▸ Problem: Retype the data that follows, keeping every character the same.

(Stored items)

***

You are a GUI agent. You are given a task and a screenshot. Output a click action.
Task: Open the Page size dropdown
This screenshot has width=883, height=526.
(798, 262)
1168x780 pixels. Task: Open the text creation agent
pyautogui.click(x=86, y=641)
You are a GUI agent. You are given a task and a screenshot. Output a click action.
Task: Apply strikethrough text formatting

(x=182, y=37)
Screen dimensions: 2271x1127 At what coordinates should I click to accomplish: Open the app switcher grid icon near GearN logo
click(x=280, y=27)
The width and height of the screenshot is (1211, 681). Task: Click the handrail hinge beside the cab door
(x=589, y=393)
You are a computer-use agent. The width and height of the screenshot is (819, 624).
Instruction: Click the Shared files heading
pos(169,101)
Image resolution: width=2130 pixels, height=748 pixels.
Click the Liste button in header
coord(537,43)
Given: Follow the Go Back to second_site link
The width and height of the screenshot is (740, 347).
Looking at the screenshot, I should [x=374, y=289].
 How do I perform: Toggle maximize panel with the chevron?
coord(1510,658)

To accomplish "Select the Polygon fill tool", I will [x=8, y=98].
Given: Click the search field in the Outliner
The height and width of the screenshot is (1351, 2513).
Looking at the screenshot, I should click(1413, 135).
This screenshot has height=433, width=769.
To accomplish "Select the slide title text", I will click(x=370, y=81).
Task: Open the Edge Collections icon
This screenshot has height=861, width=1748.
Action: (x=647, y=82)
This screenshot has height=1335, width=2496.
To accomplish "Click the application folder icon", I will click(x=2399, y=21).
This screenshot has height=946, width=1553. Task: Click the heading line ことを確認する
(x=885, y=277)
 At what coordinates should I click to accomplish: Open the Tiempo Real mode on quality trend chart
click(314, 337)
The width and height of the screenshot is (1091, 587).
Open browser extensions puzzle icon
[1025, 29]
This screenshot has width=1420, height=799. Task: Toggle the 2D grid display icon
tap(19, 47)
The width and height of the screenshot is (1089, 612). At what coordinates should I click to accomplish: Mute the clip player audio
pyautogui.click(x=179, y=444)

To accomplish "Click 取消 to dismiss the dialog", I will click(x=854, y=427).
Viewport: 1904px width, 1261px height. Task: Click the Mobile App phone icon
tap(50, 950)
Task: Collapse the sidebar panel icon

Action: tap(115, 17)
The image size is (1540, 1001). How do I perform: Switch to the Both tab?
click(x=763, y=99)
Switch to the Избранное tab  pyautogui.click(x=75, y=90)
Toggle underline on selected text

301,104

***

▸ Response area:
You are a GUI agent. You are given a task and a screenshot. Output a click action.
Task: Open the Page size dropdown
This screenshot has width=883, height=526.
(798, 262)
1168x780 pixels. Task: Open the text creation agent
pyautogui.click(x=86, y=641)
You are a GUI agent. You are given a task and a screenshot. Output a click action.
Task: Apply strikethrough text formatting

(x=182, y=37)
Screen dimensions: 2271x1127 At what coordinates should I click to accomplish: Open the app switcher grid icon near GearN logo
click(x=280, y=27)
The width and height of the screenshot is (1211, 681). Task: Click the handrail hinge beside the cab door
(x=589, y=393)
You are a computer-use agent. The width and height of the screenshot is (819, 624).
Instruction: Click the Shared files heading
pos(169,101)
Image resolution: width=2130 pixels, height=748 pixels.
Click the Liste button in header
coord(537,43)
Given: Follow the Go Back to second_site link
The width and height of the screenshot is (740, 347).
Looking at the screenshot, I should [x=374, y=289].
 How do I perform: Toggle maximize panel with the chevron?
coord(1510,658)

To accomplish "Select the Polygon fill tool", I will [x=8, y=98].
Given: Click the search field in the Outliner
The height and width of the screenshot is (1351, 2513).
Looking at the screenshot, I should click(1413, 135).
This screenshot has height=433, width=769.
To accomplish "Select the slide title text", I will click(x=370, y=81).
Task: Open the Edge Collections icon
This screenshot has height=861, width=1748.
Action: (x=647, y=82)
This screenshot has height=1335, width=2496.
To accomplish "Click the application folder icon", I will click(x=2399, y=21).
This screenshot has height=946, width=1553. Task: Click the heading line ことを確認する
(x=885, y=277)
 At what coordinates should I click to accomplish: Open the Tiempo Real mode on quality trend chart
click(314, 337)
The width and height of the screenshot is (1091, 587).
Open browser extensions puzzle icon
[1025, 29]
This screenshot has width=1420, height=799. Task: Toggle the 2D grid display icon
tap(19, 47)
The width and height of the screenshot is (1089, 612). At what coordinates should I click to accomplish: Mute the clip player audio
pyautogui.click(x=179, y=444)

To accomplish "Click 取消 to dismiss the dialog", I will click(x=854, y=427).
Viewport: 1904px width, 1261px height. Task: Click the Mobile App phone icon
tap(50, 950)
Task: Collapse the sidebar panel icon

Action: tap(115, 17)
The image size is (1540, 1001). How do I perform: Switch to the Both tab?
click(x=763, y=99)
Switch to the Избранное tab  pyautogui.click(x=75, y=90)
Toggle underline on selected text

301,104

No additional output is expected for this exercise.